By Emily Kaiser
WASHINGTON, April 5 (Reuters) - If recent signs of life in the global economy are for real, we should soon start to see some stabilization in world trade too.
The collapse in trade since Lehman Brothers imploded last September has shocked even veteran economists, and alarmed world leaders so much that they committed $250 billion to support trade financing at last week's Group of 20 summit.
"I am terrified by the numbers I have seen so far on trade," said Uri Dadush, a senior associate at the Carnegie Endowment for International Peace and former director of international trade for the World Bank. "I am truly taken aback by the speed and the breadth of this decline."
At the Port of Long Beach in California, where a large portion of U.S. imports from Asia land, the number of containers arriving in February dropped 43 percent from a year earlier. Exports, which kept rising last year long after imports faded, fell 37 percent.
That would suggest this week's trade reports may be grim reading. The United States, Germany, China and Britain are all scheduled to release monthly figures, and economists polled by Reuters expect the data to confirm that exports are hurting all over the world.
Trade is typically one of the later economic indicators to rebound, which is why these reports are likely to stay ugly even when some other readings are suggesting the severity of the global economy's downturn may be starting to ease.
The plight of global trade, which the Organization for Economic Cooperation and Development said was in "free fall," clearly illustrates how the global upheaval has claimed casualties well beyond the financial sector.
Countries whose banks never touched the sort of souring assets that dragged down the rich world nevertheless have suffered steep declines in exports, which in turn is curbing domestic production and demand.
Over the last five months alone, the world economy has lost 15 percent of its industrial production, said Hans Timmer, a World Bank economist.
"That is really unheard of that it happened so suddenly," he said. "It happened in every country. It happened in the high-income countries and it happened in the developing countries."
THE NEW NORMAL
Outside of trade, there have been some indications that the worst of the global recession may be over, and that has spurred stock markets worldwide.
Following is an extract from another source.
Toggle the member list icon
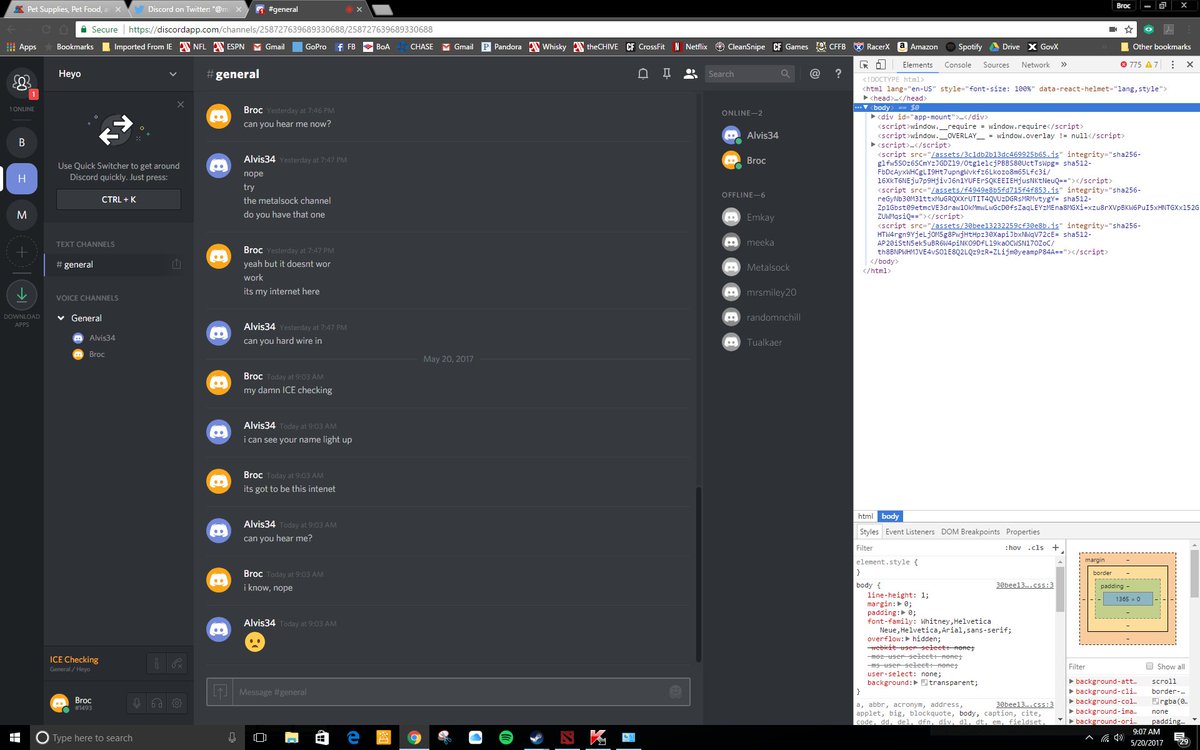The image size is (1200, 750). pos(692,74)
Recent surveys of factory activity in the United States, Europe and China have recovered from record lows, and U.S. consumers have resumed buying more than just the basics.
China in particular has shown promising signs that a $585 billion government spending program is reviving growth. China's manufacturing sector expanded in March for the first time since September. New export orders still showed contraction but improved from the previous month.
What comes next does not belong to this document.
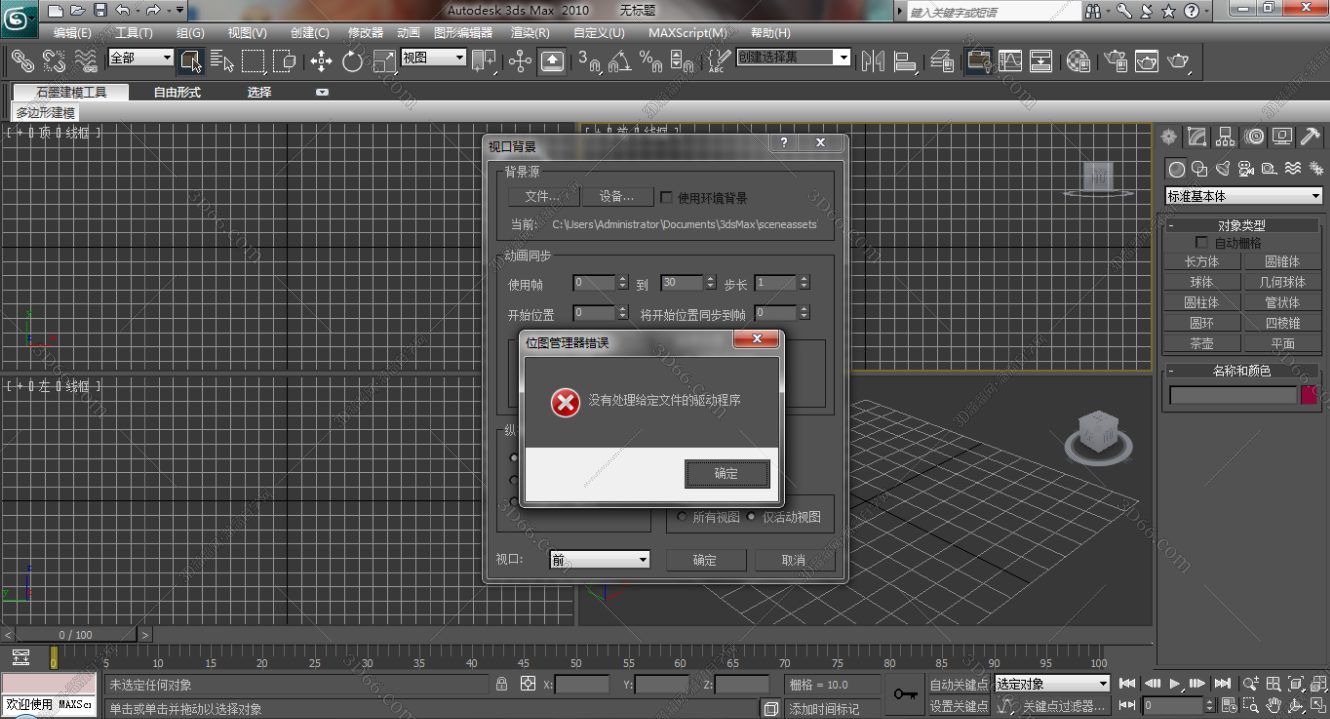The image size is (1330, 719).
Task: Select the Pan view hand icon
Action: pyautogui.click(x=1274, y=705)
China's trade report, which may come as early as Friday, bears close watching to see whether it confirms those upbeat readings. Some economists aren't yet convinced.
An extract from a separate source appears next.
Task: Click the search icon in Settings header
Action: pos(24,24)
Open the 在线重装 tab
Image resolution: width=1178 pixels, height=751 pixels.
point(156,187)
"For all the energy of China's export recovery, few countries are showing any increased import demand these days, and those countries that supply China with economic inputs have not been bragging about a recovery in sales," said James Pressler, an economist with Northern Trust.
Still, China's trade data is especially useful because its report will cover March, while the U.S., German and British reports are for February and therefore provide less real-time insight into whether the recession is truly easing.
Even when the global slump ends, trade may not resume its pre-crisis trajectory any time soon. As President Barack Obama pointed out to fellow world leaders last week, the days of the "voracious" U.S. consumer underpinning strong growth are probably over.
Consulting group AlixPartners recently polled 5,000 U.S. consumers to see whether the current crisis had long-term implications for their spending plans.
The result was that Americans said their spending will return to just 86 percent of pre-recession levels, which would work out to a drop of 10 percent, or about $1.4 trillion, in annual gross domestic product.
"The future size and shape of virtually every business in America as well as those businesses that export goods to America rests upon a simple equation -- how much Americans think they need to save versus how much they think they can afford to spend," said AlixPartners Chief Executive Fred Crawford.